-- Opening Marker --

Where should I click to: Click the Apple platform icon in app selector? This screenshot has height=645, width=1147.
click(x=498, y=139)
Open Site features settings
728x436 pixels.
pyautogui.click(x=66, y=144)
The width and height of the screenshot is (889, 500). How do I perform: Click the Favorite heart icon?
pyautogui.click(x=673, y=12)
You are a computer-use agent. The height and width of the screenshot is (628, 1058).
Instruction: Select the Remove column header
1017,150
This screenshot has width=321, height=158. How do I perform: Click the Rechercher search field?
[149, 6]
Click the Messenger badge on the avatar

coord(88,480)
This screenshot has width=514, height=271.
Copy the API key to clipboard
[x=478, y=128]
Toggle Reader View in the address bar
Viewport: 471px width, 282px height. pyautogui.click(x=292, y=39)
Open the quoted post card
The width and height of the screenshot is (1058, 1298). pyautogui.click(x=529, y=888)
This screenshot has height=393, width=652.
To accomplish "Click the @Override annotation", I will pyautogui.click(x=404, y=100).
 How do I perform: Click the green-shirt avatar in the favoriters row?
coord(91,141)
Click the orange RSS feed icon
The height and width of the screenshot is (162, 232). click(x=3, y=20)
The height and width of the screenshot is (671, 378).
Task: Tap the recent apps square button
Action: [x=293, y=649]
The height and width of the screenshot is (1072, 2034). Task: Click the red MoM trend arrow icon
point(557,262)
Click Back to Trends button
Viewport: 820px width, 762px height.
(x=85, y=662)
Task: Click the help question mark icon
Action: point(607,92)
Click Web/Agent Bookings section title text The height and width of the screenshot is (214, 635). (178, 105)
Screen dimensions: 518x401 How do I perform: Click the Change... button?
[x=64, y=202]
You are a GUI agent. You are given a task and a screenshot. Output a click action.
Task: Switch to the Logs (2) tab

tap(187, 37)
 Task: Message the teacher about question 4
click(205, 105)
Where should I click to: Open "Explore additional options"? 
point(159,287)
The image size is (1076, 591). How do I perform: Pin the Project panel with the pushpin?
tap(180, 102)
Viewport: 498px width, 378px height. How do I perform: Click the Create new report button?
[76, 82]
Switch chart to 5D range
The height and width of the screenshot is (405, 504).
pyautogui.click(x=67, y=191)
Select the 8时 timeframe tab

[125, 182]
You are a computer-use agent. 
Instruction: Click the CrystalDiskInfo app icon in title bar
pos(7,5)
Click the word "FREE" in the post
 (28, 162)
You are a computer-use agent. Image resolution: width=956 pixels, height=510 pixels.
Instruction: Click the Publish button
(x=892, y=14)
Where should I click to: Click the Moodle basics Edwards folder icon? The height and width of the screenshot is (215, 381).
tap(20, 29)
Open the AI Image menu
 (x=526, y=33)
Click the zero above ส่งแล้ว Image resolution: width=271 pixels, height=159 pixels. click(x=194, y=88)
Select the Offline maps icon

-- Closing Marker --

# Exercise aim
Your reply should repeat the entire listing, word for word and complete.

# Worked solution
Where should I click to: Click the Apple platform icon in app selector? This screenshot has height=645, width=1147.
click(x=498, y=139)
Open Site features settings
728x436 pixels.
pyautogui.click(x=66, y=144)
The width and height of the screenshot is (889, 500). How do I perform: Click the Favorite heart icon?
pyautogui.click(x=673, y=12)
You are a computer-use agent. The height and width of the screenshot is (628, 1058).
Instruction: Select the Remove column header
1017,150
This screenshot has width=321, height=158. How do I perform: Click the Rechercher search field?
[149, 6]
Click the Messenger badge on the avatar

coord(88,480)
This screenshot has width=514, height=271.
Copy the API key to clipboard
[x=478, y=128]
Toggle Reader View in the address bar
Viewport: 471px width, 282px height. pyautogui.click(x=292, y=39)
Open the quoted post card
The width and height of the screenshot is (1058, 1298). pyautogui.click(x=529, y=888)
This screenshot has height=393, width=652.
To accomplish "Click the @Override annotation", I will pyautogui.click(x=404, y=100).
 How do I perform: Click the green-shirt avatar in the favoriters row?
coord(91,141)
Click the orange RSS feed icon
The height and width of the screenshot is (162, 232). click(x=3, y=20)
The height and width of the screenshot is (671, 378).
Task: Tap the recent apps square button
Action: [x=293, y=649]
The height and width of the screenshot is (1072, 2034). Task: Click the red MoM trend arrow icon
point(557,262)
Click Back to Trends button
Viewport: 820px width, 762px height.
(x=85, y=662)
Task: Click the help question mark icon
Action: point(607,92)
Click Web/Agent Bookings section title text The height and width of the screenshot is (214, 635). (178, 105)
Screen dimensions: 518x401 How do I perform: Click the Change... button?
[x=64, y=202]
You are a GUI agent. You are given a task and a screenshot. Output a click action.
Task: Switch to the Logs (2) tab

tap(187, 37)
 Task: Message the teacher about question 4
click(205, 105)
Where should I click to: Open "Explore additional options"? 
point(159,287)
The image size is (1076, 591). How do I perform: Pin the Project panel with the pushpin?
tap(180, 102)
Viewport: 498px width, 378px height. How do I perform: Click the Create new report button?
[76, 82]
Switch chart to 5D range
The height and width of the screenshot is (405, 504).
pyautogui.click(x=67, y=191)
Select the 8时 timeframe tab

[125, 182]
You are a computer-use agent. 
Instruction: Click the CrystalDiskInfo app icon in title bar
pos(7,5)
Click the word "FREE" in the post
 (28, 162)
You are a computer-use agent. Image resolution: width=956 pixels, height=510 pixels.
Instruction: Click the Publish button
(x=892, y=14)
Where should I click to: Click the Moodle basics Edwards folder icon? The height and width of the screenshot is (215, 381).
tap(20, 29)
Open the AI Image menu
 (x=526, y=33)
Click the zero above ส่งแล้ว Image resolution: width=271 pixels, height=159 pixels. click(x=194, y=88)
Select the Offline maps icon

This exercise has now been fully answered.